Google Scripts App-Only Authentication Error 99 (Unable to verify credentials)


#1

I’m a programming noob, so forgive me. I searched through several pages of Google on this but couldn’t find a solution.

I’m trying to implement app-only auth in a Google Apps Script for a spreadsheet.
The error message is as follows:

This is the code, following the instructions and form described by the Twitter and Google API resources
https://dev.twitter.com/oauth/application-only
https://developers.google.com/apps-script/reference/url-fetch/url-fetch-app

function getNew() {  
  var consumerKey = '...';
  var consumerSec = '...';
  
  var keyEncode = Utilities.base64Encode(consumerKey + ':' + consumerSec);
  
  var headers = {
    'Authorization' : ('Basic ' + keyEncode),
    'Content-Type' : 'application/x-www-form-urlencoded;charset=UTF-8'
  };
  
  var options = { 
    'method' : 'POST',
    'headers' : headers,
    'payload' : 'grant_type=client_credentials'
  };
  
  var response = UrlFetchApp.fetch('https://api.twitter.com/oauth2/token', options);
}

I verified the consumer key and secret are correct several times. I also tried moving the “content-type” parameter from the “headers” to the “options” section (with the hyphen removed), as shown in the Google examples. Doesn’t work either way.

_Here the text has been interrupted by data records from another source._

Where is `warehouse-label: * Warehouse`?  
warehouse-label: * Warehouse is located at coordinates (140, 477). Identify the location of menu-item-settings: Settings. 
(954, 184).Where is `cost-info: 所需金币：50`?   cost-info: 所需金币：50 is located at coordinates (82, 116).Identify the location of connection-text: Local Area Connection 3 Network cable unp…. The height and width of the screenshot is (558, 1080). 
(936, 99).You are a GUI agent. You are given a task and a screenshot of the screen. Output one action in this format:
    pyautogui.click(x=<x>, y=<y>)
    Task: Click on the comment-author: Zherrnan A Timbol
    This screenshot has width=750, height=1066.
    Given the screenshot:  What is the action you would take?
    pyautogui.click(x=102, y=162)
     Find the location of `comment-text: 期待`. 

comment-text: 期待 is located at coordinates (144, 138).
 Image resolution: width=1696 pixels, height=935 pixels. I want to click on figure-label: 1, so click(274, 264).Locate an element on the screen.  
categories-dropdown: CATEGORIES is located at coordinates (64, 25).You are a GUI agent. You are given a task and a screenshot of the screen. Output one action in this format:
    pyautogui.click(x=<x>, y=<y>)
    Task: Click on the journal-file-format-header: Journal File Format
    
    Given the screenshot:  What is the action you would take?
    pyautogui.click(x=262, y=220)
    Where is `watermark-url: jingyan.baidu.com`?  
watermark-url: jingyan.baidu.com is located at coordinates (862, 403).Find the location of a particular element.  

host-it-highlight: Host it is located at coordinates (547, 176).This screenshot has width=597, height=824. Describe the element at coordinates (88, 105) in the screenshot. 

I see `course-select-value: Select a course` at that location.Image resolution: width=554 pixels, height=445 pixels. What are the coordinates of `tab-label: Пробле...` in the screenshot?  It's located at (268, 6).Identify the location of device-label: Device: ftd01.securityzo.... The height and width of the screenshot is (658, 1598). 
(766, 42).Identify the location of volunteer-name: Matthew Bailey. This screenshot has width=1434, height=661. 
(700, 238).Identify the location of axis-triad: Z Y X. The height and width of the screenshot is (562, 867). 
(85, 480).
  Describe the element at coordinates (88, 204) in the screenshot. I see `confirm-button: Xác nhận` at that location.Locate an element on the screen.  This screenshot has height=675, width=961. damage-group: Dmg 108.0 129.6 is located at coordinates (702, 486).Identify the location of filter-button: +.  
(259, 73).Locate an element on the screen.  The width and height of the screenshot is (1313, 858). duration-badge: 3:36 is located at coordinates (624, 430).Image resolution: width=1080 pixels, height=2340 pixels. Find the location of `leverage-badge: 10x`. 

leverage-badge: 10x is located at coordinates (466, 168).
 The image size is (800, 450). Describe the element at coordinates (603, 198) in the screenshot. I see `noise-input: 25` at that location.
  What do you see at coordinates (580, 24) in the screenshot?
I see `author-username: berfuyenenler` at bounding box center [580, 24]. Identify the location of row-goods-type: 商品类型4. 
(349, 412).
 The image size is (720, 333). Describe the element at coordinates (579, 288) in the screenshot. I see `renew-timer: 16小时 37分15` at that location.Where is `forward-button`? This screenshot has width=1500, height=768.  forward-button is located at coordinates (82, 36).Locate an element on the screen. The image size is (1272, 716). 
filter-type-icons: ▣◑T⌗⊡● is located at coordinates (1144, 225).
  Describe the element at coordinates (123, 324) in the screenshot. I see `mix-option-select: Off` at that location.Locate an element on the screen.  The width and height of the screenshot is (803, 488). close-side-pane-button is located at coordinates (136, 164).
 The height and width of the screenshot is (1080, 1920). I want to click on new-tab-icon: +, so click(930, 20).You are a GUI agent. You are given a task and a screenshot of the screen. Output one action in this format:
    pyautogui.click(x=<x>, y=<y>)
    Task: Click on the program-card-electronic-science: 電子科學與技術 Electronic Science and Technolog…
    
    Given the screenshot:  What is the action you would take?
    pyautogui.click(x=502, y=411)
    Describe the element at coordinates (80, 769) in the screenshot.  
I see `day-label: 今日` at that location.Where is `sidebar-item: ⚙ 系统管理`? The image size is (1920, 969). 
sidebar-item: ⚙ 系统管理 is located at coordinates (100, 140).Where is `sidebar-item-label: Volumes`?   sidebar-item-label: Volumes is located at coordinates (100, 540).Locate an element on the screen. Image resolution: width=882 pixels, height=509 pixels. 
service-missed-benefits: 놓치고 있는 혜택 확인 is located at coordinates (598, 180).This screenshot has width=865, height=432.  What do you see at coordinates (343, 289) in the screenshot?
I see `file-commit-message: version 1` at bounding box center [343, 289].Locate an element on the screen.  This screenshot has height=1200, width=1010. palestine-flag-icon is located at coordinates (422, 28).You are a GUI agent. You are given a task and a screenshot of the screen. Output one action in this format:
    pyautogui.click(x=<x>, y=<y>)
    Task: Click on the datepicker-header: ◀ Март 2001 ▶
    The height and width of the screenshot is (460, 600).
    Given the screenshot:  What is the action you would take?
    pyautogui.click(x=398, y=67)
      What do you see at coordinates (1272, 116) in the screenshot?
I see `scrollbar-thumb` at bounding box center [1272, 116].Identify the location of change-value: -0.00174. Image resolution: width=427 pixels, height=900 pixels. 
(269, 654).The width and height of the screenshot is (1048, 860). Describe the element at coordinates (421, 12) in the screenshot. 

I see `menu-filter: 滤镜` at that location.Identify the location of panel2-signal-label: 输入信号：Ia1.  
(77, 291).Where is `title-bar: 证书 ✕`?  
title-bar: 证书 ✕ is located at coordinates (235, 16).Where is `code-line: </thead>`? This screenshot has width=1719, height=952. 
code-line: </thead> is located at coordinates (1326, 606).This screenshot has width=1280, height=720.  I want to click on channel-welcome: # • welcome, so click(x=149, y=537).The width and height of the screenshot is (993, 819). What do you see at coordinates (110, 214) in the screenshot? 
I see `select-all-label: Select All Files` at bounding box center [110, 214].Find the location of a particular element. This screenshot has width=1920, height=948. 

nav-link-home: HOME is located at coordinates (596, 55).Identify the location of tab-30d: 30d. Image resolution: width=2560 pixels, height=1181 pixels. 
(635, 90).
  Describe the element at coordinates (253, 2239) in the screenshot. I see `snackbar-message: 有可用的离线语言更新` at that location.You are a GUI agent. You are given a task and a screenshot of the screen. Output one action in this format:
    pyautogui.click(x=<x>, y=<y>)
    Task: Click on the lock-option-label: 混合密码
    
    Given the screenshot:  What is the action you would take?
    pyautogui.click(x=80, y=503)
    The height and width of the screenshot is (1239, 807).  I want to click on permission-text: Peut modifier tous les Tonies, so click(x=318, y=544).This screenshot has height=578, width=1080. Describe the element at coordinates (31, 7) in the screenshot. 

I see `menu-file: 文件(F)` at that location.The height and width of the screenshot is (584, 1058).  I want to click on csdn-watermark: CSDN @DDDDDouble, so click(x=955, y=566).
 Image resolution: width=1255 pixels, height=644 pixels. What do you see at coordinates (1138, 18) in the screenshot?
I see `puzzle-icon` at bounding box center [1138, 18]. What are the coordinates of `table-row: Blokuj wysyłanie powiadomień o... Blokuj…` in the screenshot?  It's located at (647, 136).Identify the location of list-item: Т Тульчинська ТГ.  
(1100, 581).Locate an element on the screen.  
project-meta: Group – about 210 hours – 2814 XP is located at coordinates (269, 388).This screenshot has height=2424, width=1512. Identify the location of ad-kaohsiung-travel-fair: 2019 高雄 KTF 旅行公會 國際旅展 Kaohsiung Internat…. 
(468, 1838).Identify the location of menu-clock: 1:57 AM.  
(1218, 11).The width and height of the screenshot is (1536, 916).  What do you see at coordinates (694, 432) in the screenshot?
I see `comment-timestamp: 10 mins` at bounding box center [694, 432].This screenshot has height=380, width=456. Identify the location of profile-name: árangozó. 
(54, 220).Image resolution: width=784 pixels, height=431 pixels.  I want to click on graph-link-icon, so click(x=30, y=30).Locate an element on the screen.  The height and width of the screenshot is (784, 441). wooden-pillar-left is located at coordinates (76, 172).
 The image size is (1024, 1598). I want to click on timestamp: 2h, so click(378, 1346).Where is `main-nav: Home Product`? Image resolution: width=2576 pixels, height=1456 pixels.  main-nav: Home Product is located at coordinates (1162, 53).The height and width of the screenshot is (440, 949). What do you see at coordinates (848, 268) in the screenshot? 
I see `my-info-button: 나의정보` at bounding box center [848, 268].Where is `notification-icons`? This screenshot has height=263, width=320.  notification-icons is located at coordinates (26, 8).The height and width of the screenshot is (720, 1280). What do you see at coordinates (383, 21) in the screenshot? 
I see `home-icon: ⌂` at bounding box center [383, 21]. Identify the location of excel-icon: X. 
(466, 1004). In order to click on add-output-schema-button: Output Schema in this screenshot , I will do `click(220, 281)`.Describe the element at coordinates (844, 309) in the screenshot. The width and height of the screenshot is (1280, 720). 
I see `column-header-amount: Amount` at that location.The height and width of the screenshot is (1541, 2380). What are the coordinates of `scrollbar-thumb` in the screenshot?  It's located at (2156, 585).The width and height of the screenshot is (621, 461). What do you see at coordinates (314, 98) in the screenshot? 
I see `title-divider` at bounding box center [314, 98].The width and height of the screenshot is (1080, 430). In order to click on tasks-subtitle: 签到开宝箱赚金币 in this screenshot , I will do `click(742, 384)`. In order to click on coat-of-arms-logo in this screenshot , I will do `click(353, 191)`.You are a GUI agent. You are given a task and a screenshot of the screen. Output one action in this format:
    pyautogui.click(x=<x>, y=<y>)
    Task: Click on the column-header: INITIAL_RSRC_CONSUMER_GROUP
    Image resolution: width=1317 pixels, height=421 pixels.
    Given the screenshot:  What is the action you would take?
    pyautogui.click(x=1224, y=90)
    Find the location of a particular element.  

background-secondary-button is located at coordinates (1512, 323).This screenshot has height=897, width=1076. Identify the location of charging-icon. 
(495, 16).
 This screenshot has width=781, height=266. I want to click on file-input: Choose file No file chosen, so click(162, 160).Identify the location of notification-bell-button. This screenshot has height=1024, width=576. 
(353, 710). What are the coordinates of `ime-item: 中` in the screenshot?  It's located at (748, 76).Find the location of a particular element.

Is there some option I need to change in the App management settings? I have the callback URL set to https://script.google.com/ and callback locking is enabled (though I tried it both ways). Don’t think it’s related, but I don’t know what I’m doing (like I said, I’m a noob).

Would appreciate if anyone can point out what I’m doing wrong :slight_smile: Thanks


#2

That all looks correct. I would try outputting the keyEncode to a log and compare that to a token encoded with a different base64 method. Also make sure that there are no invisible characters when you copy/paste the consumer key/secret.